● **Text extract**
Lengthen anything and everything as much as you can. thisIncludesTheVariableNames, Class names, methods names, package hierarchies, class inheritance. You name it they can pointlessly lengthen it.
CnfNfEx. ConfigurationFileNotFoundException.Which one of these two names do you think describes what the class does better?
If you write code in file at least 40% of the lines MUST be try/catch statements. If you can't be satisfied with that write your won exception classes and invoke point 5.
I don't know which APIs you worked with, but those that I use don't force me to put 40% of my code into try-catch statements.
Always write code which can't be read or figured out unless you have auto complete, intellisense and other IDE goodies.
I can see how autocomplete would make it easier to write code, but to read it? Nope, Java code is perfectly readable in a plain old editor, actually. But it's definitely not as easy to write using a plain old editor, to be perfectly honest.
Use XML as much as you can so that you can dogfood your insanity even more.
I agree with this one. XML madness needs to stop. Fortunately, it seems to be stopping already. For example, most modern DI frameworks don't require you to write your configuration in an XML file.
Make the code so verbose that even simple programs sound like very complicated ones that can be written only by you.
Verbosity is an unfortunate trait of Java. But nobody writes code so that it would seem that only they can write it. If they do, that's called over-engineering and is, believe it or not, considered to be a bad practice.
I read the grandparent as criticizing Java programmers. A sufficient number of bad programmers seem to fall in these trap often enough that the result is a mess.
Design pattern: I wouldn't be surprised if they are used too much.

● **Information shown**
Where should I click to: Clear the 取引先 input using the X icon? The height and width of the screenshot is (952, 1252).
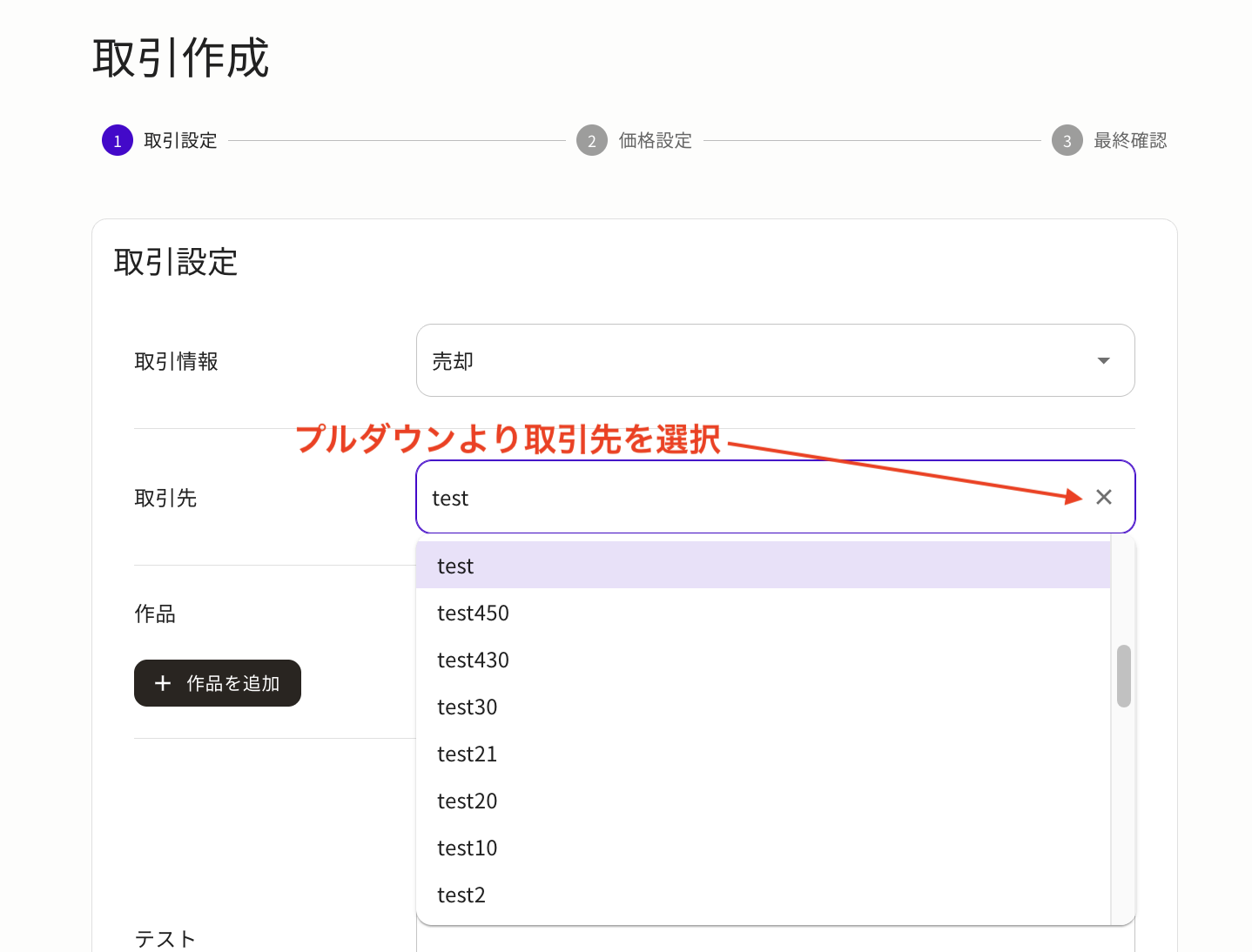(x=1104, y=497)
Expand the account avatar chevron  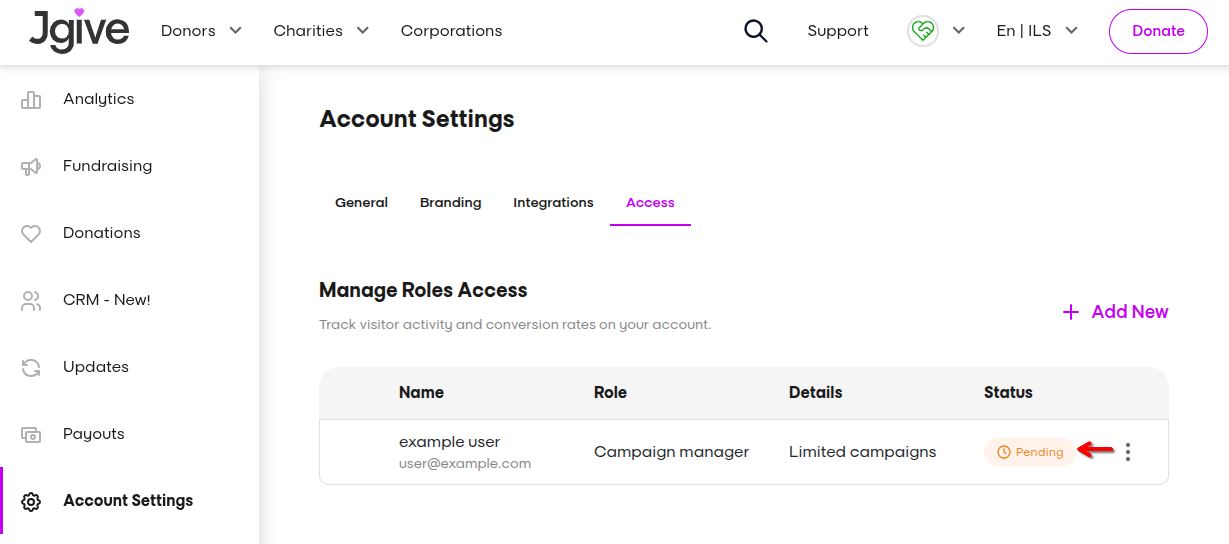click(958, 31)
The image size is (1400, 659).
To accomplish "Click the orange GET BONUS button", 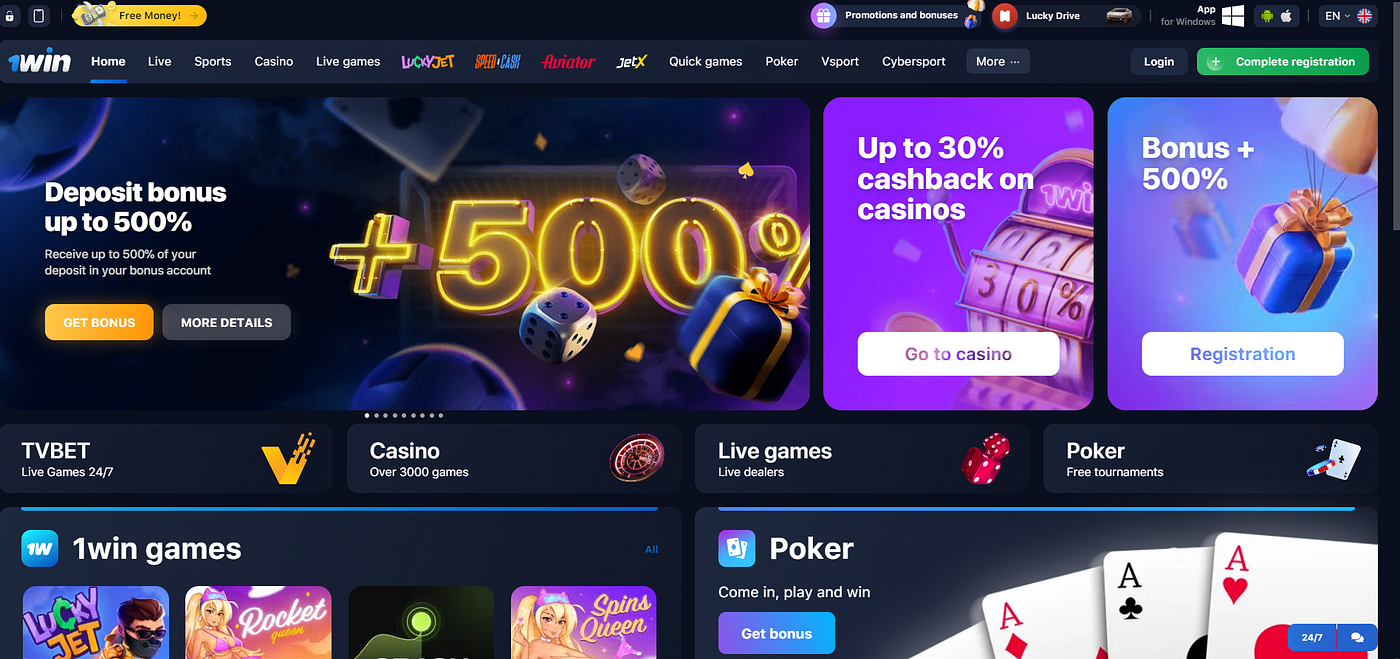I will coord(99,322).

● **What you need to do**
**1)** Write out the passage in the discussion of Java coding habits from "CnfNfEx. ConfigurationFileNotFoundException.Which one" to "invoke point 5.".
**2)** Summarize the discussion of Java coding habits in two sentences.
**3)** Answer these questions from the discussion of Java coding habits:
(a) At least what share of the lines must be try/catch statements, according to the rule it states?
(b) What do most modern DI frameworks not require?
(c) What name does it give to writing code so that it would seem only its author could write it?

● **Exercise results**
**1)**
CnfNfEx. ConfigurationFileNotFoundException.Which one of these two names do you think describes what the class does better?
If you write code in file at least 40% of the lines MUST be try/catch statements. If you can't be satisfied with that write your won exception classes and invoke point 5.

**2)** The discussion sets out points against Java coding habits, among them overly long names, heavy use of try/catch statements, code that can't be read without IDE help, overuse of XML, and verbosity. The replies dispute most of these, preferring the descriptive class name and calling Java readable in a plain editor, while agreeing that XML overuse needs to stop and calling code written to look like only its author could write it over-engineering.

**3)**
(a) 40%
(b) Writing the configuration in an XML file
(c) Over-engineering